AutoModerator is the backbone of Reddit moderation — but it has a fundamental limitation: it's stateless. Every post and comment is evaluated in isolation. AutoMod can't know whether this is a user's 1st violation or their 15th. It can't remember that it warned someone last week. It can't track that the same user keeps breaking the same rule.

Research data on moderator pain points

Research confirms the scale of this problem. The CHI 2026 "In the Queue" study (Bajpai & Chandrasekharan) surveyed 110 moderators and found that 74.5% experience workflow collisions, while studies on moderation consistency show 1 in 7 decisions are disputed within the same team. Meanwhile, AutoMod has exactly 0% ability to track cross-interaction user state — it's stateless by design.

This forces moderators into a painful daily reality: no memory of past actions, no standardized enforcement policies, and no visibility into team workload. We built PolicyPilot to fill these gaps.

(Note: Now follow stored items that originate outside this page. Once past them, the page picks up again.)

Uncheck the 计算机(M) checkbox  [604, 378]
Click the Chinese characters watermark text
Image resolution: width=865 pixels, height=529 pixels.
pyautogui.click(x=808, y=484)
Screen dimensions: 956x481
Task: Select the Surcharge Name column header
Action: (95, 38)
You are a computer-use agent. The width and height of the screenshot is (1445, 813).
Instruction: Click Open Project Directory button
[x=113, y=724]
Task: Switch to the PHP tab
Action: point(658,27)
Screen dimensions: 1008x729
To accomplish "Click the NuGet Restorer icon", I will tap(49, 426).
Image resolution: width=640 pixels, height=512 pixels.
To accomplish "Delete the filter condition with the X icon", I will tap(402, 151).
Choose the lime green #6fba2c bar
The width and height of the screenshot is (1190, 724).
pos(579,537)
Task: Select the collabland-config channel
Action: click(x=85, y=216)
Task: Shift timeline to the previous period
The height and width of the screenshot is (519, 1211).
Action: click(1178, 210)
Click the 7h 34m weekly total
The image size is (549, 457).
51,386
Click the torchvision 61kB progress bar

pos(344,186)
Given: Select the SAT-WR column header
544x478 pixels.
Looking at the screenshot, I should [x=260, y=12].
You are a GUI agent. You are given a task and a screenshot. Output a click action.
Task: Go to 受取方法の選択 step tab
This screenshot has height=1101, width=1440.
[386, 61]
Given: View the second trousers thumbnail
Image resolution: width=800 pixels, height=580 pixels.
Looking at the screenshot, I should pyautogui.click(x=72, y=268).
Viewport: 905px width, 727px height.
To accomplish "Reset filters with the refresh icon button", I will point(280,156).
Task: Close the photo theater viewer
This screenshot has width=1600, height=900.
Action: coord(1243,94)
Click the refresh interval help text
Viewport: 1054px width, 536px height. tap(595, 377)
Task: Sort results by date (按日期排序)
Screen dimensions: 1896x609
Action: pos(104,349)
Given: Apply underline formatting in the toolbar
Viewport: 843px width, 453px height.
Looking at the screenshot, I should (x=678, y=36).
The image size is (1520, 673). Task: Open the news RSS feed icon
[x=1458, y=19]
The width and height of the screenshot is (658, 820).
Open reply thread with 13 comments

Before vs After PolicyPilot workflow

What it does

PolicyPilot is a Devvit mod tool that adds three capabilities Reddit moderation currently lacks: memory, consistency, and visibility.

1. The Reputation Ledger — Moderation Memory

Every mod action (remove, warn, ban, approve) is automatically logged to a per-user history via the onModAction trigger. No manual input needed — the ledger builds itself as moderators work normally.

When a mod encounters a flagged post, they click "View User History" and instantly see a color-coded risk badge:

Risk Check showing user offense history

🟢 Clean — zero offenses
🟡 Watched — 1-2 offenses, monitor closely
🔴 Escalation Zone — 3+ offenses, escalation candidate

No more opening new tabs to check user profiles. The context is right there.

2. The Playbook Engine — Consistent Decisions

Senior moderators define playbooks — decision trees that encode their community's enforcement policies. When any moderator encounters a flagged item, they click "Run Playbook." The app checks the user's ledger history, evaluates the playbook conditions, and recommends the correct escalation tier.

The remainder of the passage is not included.